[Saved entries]
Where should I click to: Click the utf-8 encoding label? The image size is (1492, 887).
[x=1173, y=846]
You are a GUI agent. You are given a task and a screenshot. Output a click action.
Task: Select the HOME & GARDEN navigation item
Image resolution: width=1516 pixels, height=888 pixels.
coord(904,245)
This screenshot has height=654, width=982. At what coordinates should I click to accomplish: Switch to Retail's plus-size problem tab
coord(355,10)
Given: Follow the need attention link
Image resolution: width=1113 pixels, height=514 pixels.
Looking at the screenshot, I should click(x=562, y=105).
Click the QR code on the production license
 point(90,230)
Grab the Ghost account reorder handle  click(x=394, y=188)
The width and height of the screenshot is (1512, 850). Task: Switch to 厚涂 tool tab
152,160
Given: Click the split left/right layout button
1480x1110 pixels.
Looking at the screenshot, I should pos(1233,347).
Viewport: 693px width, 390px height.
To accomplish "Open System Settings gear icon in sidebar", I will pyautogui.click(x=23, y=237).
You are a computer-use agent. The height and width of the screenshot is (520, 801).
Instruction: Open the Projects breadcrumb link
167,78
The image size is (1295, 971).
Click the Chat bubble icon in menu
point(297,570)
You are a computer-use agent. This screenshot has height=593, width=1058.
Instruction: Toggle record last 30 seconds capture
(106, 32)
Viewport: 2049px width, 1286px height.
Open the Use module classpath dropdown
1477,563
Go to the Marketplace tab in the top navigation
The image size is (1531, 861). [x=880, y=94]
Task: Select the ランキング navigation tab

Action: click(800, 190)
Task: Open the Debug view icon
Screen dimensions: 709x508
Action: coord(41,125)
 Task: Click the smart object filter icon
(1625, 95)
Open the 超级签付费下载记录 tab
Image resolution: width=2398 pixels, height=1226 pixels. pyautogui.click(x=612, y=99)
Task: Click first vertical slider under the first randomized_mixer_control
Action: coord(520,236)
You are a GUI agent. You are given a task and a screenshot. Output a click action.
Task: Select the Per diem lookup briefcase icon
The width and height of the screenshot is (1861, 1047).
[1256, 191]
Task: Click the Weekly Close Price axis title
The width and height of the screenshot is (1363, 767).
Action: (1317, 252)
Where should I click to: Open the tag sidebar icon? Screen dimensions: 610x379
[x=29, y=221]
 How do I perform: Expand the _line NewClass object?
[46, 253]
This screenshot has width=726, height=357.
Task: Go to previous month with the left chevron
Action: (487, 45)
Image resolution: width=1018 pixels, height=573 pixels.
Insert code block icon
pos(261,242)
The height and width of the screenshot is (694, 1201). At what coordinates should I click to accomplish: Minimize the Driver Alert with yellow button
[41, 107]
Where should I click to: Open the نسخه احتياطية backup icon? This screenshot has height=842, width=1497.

### WORK TO BE COMPLETED
All the lines above are to be copied exactly, with none left out.

### EXERCISE SOLUTION
Where should I click to: Click the utf-8 encoding label? The image size is (1492, 887).
[x=1173, y=846]
You are a GUI agent. You are given a task and a screenshot. Output a click action.
Task: Select the HOME & GARDEN navigation item
Image resolution: width=1516 pixels, height=888 pixels.
coord(904,245)
This screenshot has height=654, width=982. At what coordinates should I click to accomplish: Switch to Retail's plus-size problem tab
coord(355,10)
Given: Follow the need attention link
Image resolution: width=1113 pixels, height=514 pixels.
Looking at the screenshot, I should click(x=562, y=105).
Click the QR code on the production license
 point(90,230)
Grab the Ghost account reorder handle  click(x=394, y=188)
The width and height of the screenshot is (1512, 850). Task: Switch to 厚涂 tool tab
152,160
Given: Click the split left/right layout button
1480x1110 pixels.
Looking at the screenshot, I should pos(1233,347).
Viewport: 693px width, 390px height.
To accomplish "Open System Settings gear icon in sidebar", I will pyautogui.click(x=23, y=237).
You are a computer-use agent. The height and width of the screenshot is (520, 801).
Instruction: Open the Projects breadcrumb link
167,78
The image size is (1295, 971).
Click the Chat bubble icon in menu
point(297,570)
You are a computer-use agent. This screenshot has height=593, width=1058.
Instruction: Toggle record last 30 seconds capture
(106, 32)
Viewport: 2049px width, 1286px height.
Open the Use module classpath dropdown
1477,563
Go to the Marketplace tab in the top navigation
The image size is (1531, 861). [x=880, y=94]
Task: Select the ランキング navigation tab

Action: click(800, 190)
Task: Open the Debug view icon
Screen dimensions: 709x508
Action: coord(41,125)
 Task: Click the smart object filter icon
(1625, 95)
Open the 超级签付费下载记录 tab
Image resolution: width=2398 pixels, height=1226 pixels. pyautogui.click(x=612, y=99)
Task: Click first vertical slider under the first randomized_mixer_control
Action: coord(520,236)
You are a GUI agent. You are given a task and a screenshot. Output a click action.
Task: Select the Per diem lookup briefcase icon
The width and height of the screenshot is (1861, 1047).
[1256, 191]
Task: Click the Weekly Close Price axis title
The width and height of the screenshot is (1363, 767).
Action: (1317, 252)
Where should I click to: Open the tag sidebar icon? Screen dimensions: 610x379
[x=29, y=221]
 How do I perform: Expand the _line NewClass object?
[46, 253]
This screenshot has width=726, height=357.
Task: Go to previous month with the left chevron
Action: (487, 45)
Image resolution: width=1018 pixels, height=573 pixels.
Insert code block icon
pos(261,242)
The height and width of the screenshot is (694, 1201). At what coordinates should I click to accomplish: Minimize the Driver Alert with yellow button
[41, 107]
Where should I click to: Open the نسخه احتياطية backup icon? This screenshot has height=842, width=1497.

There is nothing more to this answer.